YOUR INSTRUCTIONS
Count the lines below that contain the string "This" and reply with only that number.

LISTED RECORDS
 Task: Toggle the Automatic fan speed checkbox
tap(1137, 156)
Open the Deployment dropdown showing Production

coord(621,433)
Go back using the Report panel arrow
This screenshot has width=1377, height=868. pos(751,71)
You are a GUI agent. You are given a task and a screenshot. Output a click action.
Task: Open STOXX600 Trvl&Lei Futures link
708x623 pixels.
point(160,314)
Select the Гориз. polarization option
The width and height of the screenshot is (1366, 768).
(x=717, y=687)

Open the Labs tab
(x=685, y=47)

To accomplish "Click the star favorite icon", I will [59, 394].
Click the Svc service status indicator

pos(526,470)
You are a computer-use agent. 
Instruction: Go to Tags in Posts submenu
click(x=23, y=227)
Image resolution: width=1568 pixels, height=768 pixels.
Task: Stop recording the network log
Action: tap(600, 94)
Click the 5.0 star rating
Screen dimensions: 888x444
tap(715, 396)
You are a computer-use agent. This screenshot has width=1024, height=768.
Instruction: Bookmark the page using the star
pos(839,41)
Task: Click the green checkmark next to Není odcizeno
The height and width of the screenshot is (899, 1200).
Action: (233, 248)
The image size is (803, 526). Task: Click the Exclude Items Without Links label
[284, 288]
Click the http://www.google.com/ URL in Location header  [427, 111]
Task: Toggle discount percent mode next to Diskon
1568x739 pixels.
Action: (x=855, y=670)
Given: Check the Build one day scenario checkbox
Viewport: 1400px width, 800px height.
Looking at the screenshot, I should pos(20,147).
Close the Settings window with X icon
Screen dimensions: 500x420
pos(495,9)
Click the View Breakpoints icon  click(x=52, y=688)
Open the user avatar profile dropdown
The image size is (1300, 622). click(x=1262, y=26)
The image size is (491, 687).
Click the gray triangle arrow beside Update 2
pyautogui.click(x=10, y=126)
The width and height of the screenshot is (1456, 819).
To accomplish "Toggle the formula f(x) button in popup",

ANSWER BELOW
2